Here are a number of questions pertinent to religion to which Wittgenstein indirectly respon­ded:

 

a) Are religious beliefs comparable to the hinge beliefs of a secular world-picture?

b) How can a religious world-picture coexist with the scientific world-picture which dominates today’s politics, economics and jurisdiction?

c) How is a religious belief acquired?

d) What exactly do the faithful believe, what do they know and what do they feel certain of?

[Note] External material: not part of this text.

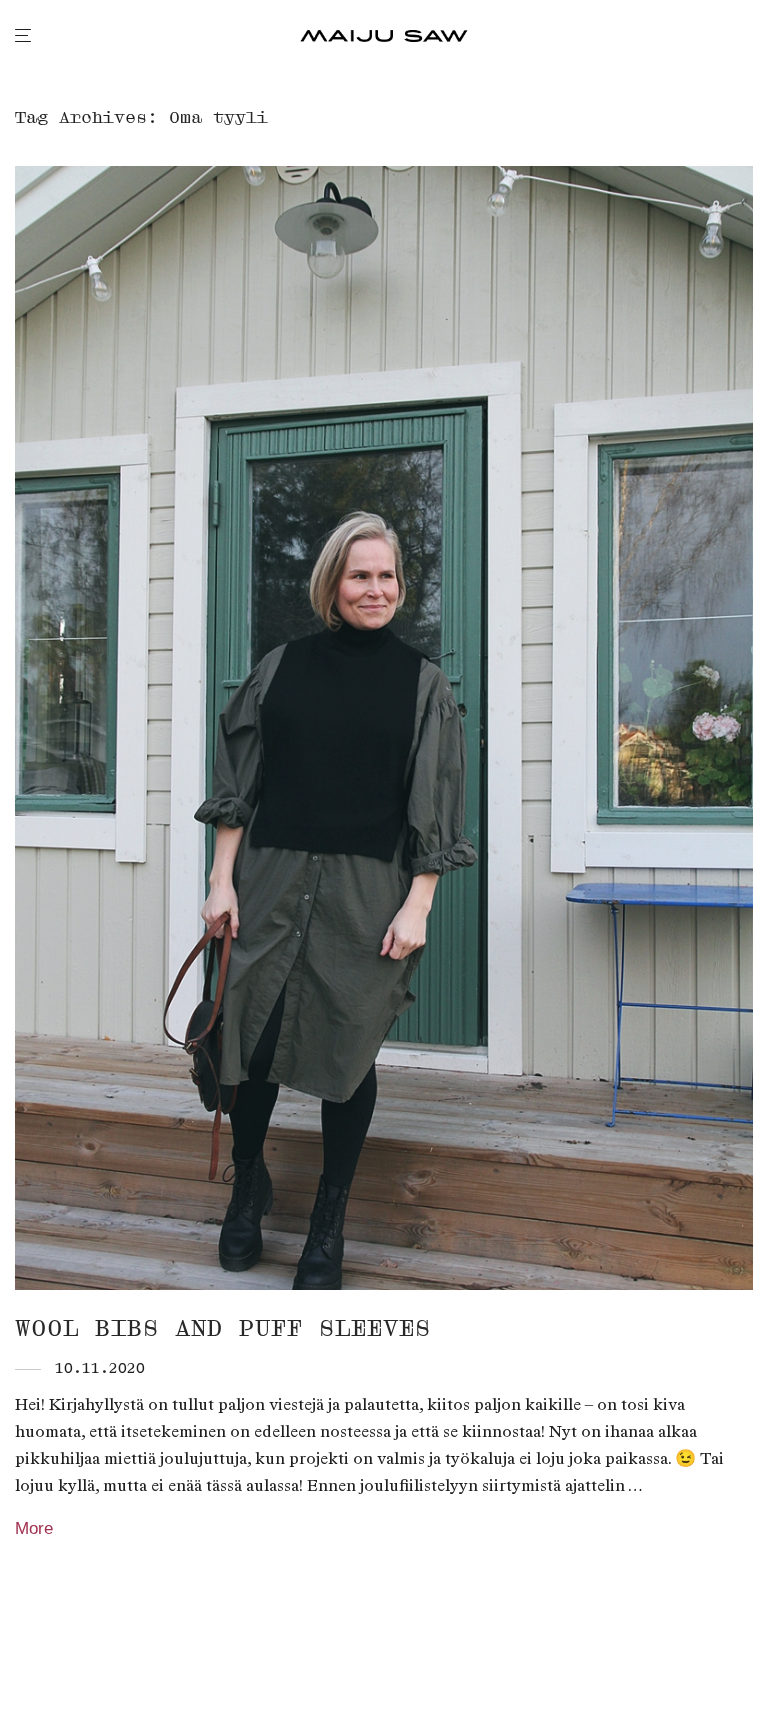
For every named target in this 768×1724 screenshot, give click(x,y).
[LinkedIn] (86, 1678)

e) What is the relation between religious belief and the conduct of one’s life?

 

Wittgenstein’s attitude towards religion has significantly changed in the course of his life, from his childhood in one of the richest and most influential families of Vienna to his voluntary engagement in World War I and, finally, to his late philosophy. This paper is looking at religious belief primarily from the perspective of Ludwig Wittgenstein’s latest work, posthumously edited under the title of On Certainty. Wittgenstein comes up with interesting insights into the philosophy of knowledge, belief, trust, doubt, and certainty. Moreover, Wittgenstein ‘s wrestling with religious belief and world-picture also underlines and enhances his epistemological thinking, as Michael Kober puts it: “Wittgenstein's peculiar account of religion improves our understanding of epistemic certainty. (Kober 2007: 225)

 

In order to set the scene for Wittgenstein’s reflections in On Certainty, I shall first briefly look at the development of his own attitude to religious belief as documented in his Notebooks and other sources.

 

In the following section I shall describe religious terms and phenomena as they appear in On Certainty.

 

Then I shall match appropriate aphorisms of On Certainty with the questions mentioned above and thus distill possible answers by Wittgenstein to the questions. I’ll argue that religious beliefs are hinge beliefs in Wittgenstein’s sense and that his concept of hinges opens an opportunity to better understand world-pictures different from one’s own.

 

Finally, I shall comment my findings from the epistemological point of view.